XXXI.
ERS ce temps-là, Deschamps eut une grande
joie, l’une de ses dernières. En septembre, à
l’anniversaire de naissance de Paulima et de
Caroline, il reçut la visite de son frère aîné, Jérémie,
parti à l’âge de vingt-quatre ans pour les mines d’or
de la Californie, et qui en revenait maintenant à
soixante-quinze. Pour célébrer dignement ce retour,
Charlot fit boucherie, et le soir, après de bonnes grillades,
l’on mangea au dessert un succulent melon
qui, depuis quinze jours, achevait de mûrir dans la
paillasse des vieux. Deschamps fit ouvrir une bouteille
de vin fabriqué à la maison, mais Jérémie refusa
d’en boire en disant :
— Du vin, c’est bon pour dire la messe. Les honnêtes gens n’en boivent pas. Moi, je prends du whiskey.
Sur les instances de son cadet, Jérémie consentit à passer un mois à la maison.
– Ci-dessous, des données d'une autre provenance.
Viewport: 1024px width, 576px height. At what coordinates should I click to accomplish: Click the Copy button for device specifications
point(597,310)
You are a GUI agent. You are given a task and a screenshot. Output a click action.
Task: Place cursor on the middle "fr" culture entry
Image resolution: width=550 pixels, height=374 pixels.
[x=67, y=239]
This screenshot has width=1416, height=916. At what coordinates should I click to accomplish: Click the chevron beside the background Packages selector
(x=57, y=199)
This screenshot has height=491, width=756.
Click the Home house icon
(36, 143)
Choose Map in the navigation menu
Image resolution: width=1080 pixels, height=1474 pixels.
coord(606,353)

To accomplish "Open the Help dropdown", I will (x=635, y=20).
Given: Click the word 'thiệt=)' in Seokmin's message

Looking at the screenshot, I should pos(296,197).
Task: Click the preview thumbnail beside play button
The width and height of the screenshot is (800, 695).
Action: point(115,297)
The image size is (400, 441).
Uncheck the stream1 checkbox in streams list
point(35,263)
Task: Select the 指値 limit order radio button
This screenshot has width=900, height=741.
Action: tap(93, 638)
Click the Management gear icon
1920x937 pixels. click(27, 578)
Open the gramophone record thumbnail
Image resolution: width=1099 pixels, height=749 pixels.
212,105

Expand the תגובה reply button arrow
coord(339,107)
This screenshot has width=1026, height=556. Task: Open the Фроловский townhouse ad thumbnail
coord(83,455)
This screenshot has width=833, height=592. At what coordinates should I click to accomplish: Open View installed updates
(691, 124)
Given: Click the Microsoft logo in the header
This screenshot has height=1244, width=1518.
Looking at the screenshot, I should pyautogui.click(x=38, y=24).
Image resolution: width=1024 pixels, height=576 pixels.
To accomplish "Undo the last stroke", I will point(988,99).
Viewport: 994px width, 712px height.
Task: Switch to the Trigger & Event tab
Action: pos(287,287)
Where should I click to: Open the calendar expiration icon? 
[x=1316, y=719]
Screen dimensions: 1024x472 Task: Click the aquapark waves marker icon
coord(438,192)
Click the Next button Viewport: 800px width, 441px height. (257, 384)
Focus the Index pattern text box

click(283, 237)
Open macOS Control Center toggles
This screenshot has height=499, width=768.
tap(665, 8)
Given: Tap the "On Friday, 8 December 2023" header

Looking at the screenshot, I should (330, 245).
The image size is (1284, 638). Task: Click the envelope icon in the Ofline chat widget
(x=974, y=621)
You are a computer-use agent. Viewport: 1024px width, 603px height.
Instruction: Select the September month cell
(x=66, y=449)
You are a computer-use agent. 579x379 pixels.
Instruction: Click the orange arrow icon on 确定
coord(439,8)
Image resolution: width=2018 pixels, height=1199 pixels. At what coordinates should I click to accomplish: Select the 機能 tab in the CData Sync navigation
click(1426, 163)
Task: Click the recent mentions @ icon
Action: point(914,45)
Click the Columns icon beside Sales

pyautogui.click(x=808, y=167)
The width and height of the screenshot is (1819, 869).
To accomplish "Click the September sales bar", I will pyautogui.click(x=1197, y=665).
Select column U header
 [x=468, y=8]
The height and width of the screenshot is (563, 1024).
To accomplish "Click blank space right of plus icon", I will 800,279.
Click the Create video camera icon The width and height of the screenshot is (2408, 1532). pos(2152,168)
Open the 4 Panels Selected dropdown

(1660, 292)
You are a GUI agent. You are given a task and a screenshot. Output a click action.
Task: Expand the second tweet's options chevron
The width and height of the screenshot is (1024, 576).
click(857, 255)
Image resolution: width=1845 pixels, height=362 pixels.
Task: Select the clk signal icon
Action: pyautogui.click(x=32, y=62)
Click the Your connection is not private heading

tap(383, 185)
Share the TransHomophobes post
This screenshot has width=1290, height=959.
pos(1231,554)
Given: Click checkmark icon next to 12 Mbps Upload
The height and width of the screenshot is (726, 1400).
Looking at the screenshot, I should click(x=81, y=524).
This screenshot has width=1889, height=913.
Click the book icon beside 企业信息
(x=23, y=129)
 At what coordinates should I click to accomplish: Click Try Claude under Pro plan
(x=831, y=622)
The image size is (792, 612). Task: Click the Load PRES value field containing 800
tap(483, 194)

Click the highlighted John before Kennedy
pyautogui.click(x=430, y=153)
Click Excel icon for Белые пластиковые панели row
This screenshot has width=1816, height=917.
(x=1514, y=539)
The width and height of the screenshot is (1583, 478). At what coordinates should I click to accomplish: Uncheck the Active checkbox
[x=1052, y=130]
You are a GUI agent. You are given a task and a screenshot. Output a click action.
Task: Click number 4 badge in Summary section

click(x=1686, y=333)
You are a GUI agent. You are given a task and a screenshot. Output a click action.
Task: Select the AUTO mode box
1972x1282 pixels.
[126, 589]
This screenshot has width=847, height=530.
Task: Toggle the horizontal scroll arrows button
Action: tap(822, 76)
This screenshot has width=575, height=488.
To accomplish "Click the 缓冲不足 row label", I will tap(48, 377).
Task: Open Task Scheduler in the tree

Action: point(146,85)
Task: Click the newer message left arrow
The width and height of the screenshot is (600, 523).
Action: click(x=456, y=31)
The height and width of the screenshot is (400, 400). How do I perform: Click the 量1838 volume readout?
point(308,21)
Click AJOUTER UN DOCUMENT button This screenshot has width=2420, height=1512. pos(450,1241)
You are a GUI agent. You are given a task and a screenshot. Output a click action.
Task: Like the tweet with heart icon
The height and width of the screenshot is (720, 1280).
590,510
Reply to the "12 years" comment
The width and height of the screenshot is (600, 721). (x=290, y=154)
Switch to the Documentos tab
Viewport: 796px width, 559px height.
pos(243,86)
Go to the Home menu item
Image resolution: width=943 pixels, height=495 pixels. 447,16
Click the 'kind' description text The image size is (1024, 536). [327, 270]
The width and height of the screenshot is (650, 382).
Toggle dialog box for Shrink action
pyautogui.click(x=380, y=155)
Dans les premiers moments de la réunion, il s’enquit de Firmin, le plus jeune de la famille. Urgèle l’informa qu’il demeurait à Châteauguay. Jamais il n’était venu le voir, bien que lui fût allé là une fois, il y avait bien longtemps, pour lui aider à creuser un puits. Justement, l’un des enfants de Firmin s’était noyé dedans six mois plus tard. Il devait y avoir de cela quarante-cinq ans au moins. Depuis, on ne s’était pas revu. Sur le moment, il fut décidé que l’on irait faire une surprise à Firmin.